I really wouldn't look at maintenance licences unless you really want to start your education from scratch again - that training has virtually no crossover or cross-credit from your MEng.

G

crashing1234
31st Oct 2011, 15:54
Hey Genghis the Engineer,
I want to thank you for your most kind advice and insightful information on engineer status. Just want to stress that due to the economic down turn, I am having some draw backs in getting graduate Aeronautical engineering trainee jobs in UK. I do have a second choice in terms of which county i work in. This is the reason i am looking at different things apart from the CEng route. After taking your advice, I am now clear that i will choose to take the CEng route.
I have just reallised getting a graduate engineering trainee in HK is not that easy. I am looking at the aircraft maintenance company called HAECO in HK and see if they have the relevent CEng opennings.

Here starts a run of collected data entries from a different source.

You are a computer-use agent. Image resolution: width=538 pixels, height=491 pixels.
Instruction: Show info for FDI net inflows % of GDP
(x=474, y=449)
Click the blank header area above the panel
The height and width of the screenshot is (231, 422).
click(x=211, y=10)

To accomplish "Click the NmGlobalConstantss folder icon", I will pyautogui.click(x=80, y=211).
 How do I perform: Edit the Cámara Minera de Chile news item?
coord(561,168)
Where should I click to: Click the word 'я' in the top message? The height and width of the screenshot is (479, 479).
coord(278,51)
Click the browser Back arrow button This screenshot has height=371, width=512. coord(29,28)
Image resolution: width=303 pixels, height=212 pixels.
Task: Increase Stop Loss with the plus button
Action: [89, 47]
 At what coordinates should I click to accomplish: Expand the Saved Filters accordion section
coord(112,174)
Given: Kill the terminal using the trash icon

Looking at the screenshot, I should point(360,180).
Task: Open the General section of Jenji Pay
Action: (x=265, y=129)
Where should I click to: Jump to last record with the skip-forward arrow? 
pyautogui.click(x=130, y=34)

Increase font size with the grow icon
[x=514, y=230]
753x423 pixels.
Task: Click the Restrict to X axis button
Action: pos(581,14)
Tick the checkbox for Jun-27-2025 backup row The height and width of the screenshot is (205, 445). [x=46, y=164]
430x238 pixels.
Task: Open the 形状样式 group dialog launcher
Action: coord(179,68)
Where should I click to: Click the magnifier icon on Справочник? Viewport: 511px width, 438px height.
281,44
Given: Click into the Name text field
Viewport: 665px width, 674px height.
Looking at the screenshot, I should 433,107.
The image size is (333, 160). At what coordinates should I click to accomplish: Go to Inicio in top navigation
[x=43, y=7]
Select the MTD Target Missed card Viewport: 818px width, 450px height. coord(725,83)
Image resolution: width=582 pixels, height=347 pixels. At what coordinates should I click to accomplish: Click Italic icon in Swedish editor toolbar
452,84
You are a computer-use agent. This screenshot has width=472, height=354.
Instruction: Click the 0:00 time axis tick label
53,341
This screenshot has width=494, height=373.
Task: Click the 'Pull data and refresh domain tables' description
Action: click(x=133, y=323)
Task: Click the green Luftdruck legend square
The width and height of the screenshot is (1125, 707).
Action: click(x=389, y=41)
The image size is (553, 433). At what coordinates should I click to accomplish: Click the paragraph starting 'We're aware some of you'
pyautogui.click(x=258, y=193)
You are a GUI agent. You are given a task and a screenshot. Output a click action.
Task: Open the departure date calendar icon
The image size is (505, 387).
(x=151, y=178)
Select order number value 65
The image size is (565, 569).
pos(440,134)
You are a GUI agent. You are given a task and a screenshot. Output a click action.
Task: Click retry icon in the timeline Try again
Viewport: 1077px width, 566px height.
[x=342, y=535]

Will you guys know the details or and any info on getting CEng status about aircraft maintenance? what sort of skill and experience coverage i will need?

Crashing

Genghis the Engineer
31st Oct 2011, 22:45
You won't get to CEng through working as a maintenance engineer - but you may through working in maintenance planning, management, and analysis. That, to be honest, is a more appropriate use of the 4 years education you've already done than starting from scratch again.

The basic principles are the same - expect to need a couple of years further training to come up to speed, then a couple more years after that at working professional level.

G

Rigga
31st Oct 2011, 23:05
HAECO has its own Design and Engineering Departments, so I think if you can get into there as a Graduate, you could do quite well.

Most of all, in whatever job you go for, make sure you enjoy the new and mainly practical learning phases.